_Given passage_:

——

ENABLE_SSE_PUSH=False in .env would silence the publisher globally. Useful for incident response if a runaway publisher is DoS'ing Redis; toggle off, fix root cause, toggle on.


Useful one-liners

bash
# Watch a user's live event stream in real time (all events, all types)
redis-cli -n 2 PSUBSCRIBE 'user:*' | grep "user:<id>"

# Last 10 events the user would see on reconnect
redis-cli -n 2 XREVRANGE user:<id>:stream + - COUNT 10

# Live count of subscribed clients per user
redis-cli -n 2 PUBSUB NUMSUB $(redis-cli -n 2 PUBSUB CHANNELS 'user:*')

# Trim a runaway stream (CAREFUL — destroys backlog for all current
# subscribers; OK after explaining to the user)
redis-cli -n 2 XTRIM user:<id>:stream MAXLEN 0

# Clear a wedged concurrent-connection counter
redis-cli -n 2 DEL user:<id>:sse_count

# Force-flip every client to re-snapshot (drop the stream key entirely
# — destroys the backlog; clients reconnect with their last id and
# get a backlog.truncated)
redis-cli -n 2 DEL user:<id>:stream

Settings reference

Everything in application/core/settings.py:

SettingDefaultPurpose
ENABLE_SSE_PUSHTrueMaster switch. False = publisher no-ops, route serves "push_disabled" comment.
EVENTS_STREAM_MAXLEN1000Per-user backlog cap. Approximate via XADD MAXLEN ~.
SSE_KEEPALIVE_SECONDS15Comment-frame cadence. Must sit under reverse-proxy idle close.
SSE_MAX_CONCURRENT_PER_USER8Cap on simultaneous SSE connections per user. 0 = disabled.
EVENTS_REPLAY_MAX_PER_REQUEST200Hard cap on snapshot rows per request.
EVENTS_REPLAY_BUDGET_REQUESTS_PER_WINDOW30Per-user replays per window. 0 = disabled.
EVENTS_REPLAY_BUDGET_WINDOW_SECONDS60Window length.
MESSAGE_EVENTS_RETENTION_DAYS14Retention for the message_events journal; cleanup_message_events beat task deletes older rows.

Known limitations

Each tab runs its own SSE connection

There is no cross-tab dedup. Every tab open to the app holds its own SSE connection and dispatches every received event into its own Redux store, so a user with N tabs open will see N copies of each toast. With SSE_MAX_CONCURRENT_PER_USER=8 (the default) a heavy multi-tab user can also hit the connection cap and start seeing 429s. Cross-tab dedup via a BroadcastChannel ring + navigator.locks-based leader election is tracked as future work.

——

_Data shown_:
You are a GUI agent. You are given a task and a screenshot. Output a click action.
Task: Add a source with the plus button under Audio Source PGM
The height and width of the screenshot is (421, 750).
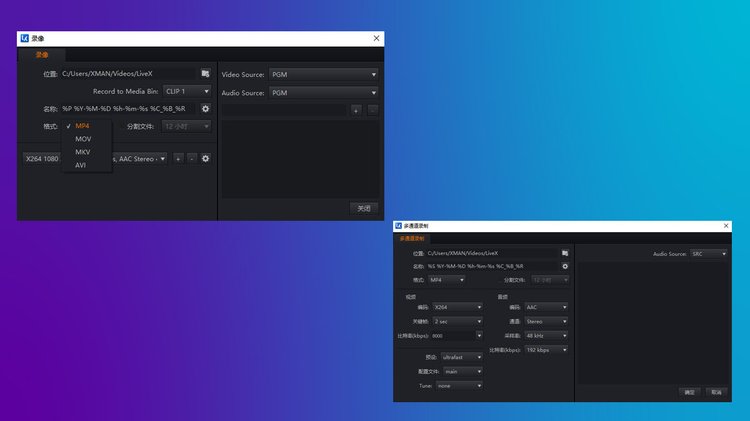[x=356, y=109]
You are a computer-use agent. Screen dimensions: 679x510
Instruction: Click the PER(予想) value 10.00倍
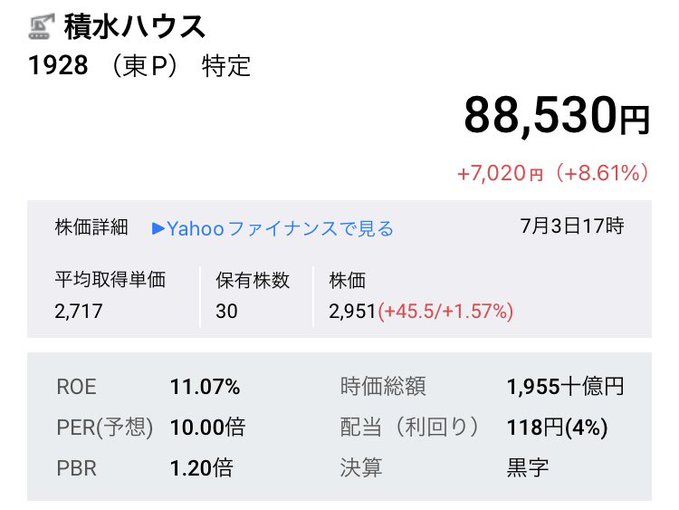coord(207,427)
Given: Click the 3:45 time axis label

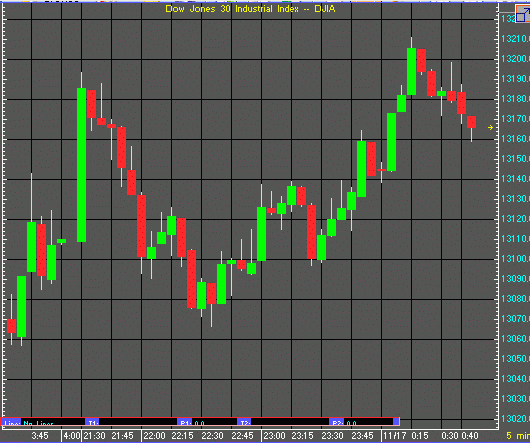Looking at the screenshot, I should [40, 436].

——

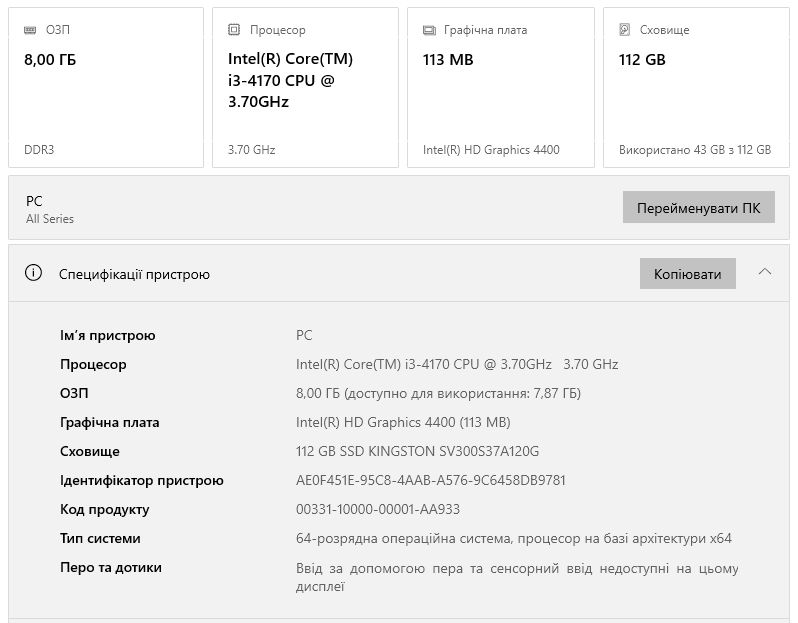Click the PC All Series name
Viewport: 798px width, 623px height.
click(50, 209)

——

_Check your understanding_:
a - In the passage, how many copies of each toast does a user with N tabs open see?
b - Please copy the passage from the words "SettingDefaultPurpose" up to and including the words "window. 0 = disabled.".

_Solutions by task_:
a - N copies of each toast.

b -
SettingDefaultPurpose
ENABLE_SSE_PUSHTrueMaster switch. False = publisher no-ops, route serves "push_disabled" comment.
EVENTS_STREAM_MAXLEN1000Per-user backlog cap. Approximate via XADD MAXLEN ~.
SSE_KEEPALIVE_SECONDS15Comment-frame cadence. Must sit under reverse-proxy idle close.
SSE_MAX_CONCURRENT_PER_USER8Cap on simultaneous SSE connections per user. 0 = disabled.
EVENTS_REPLAY_MAX_PER_REQUEST200Hard cap on snapshot rows per request.
EVENTS_REPLAY_BUDGET_REQUESTS_PER_WINDOW30Per-user replays per window. 0 = disabled.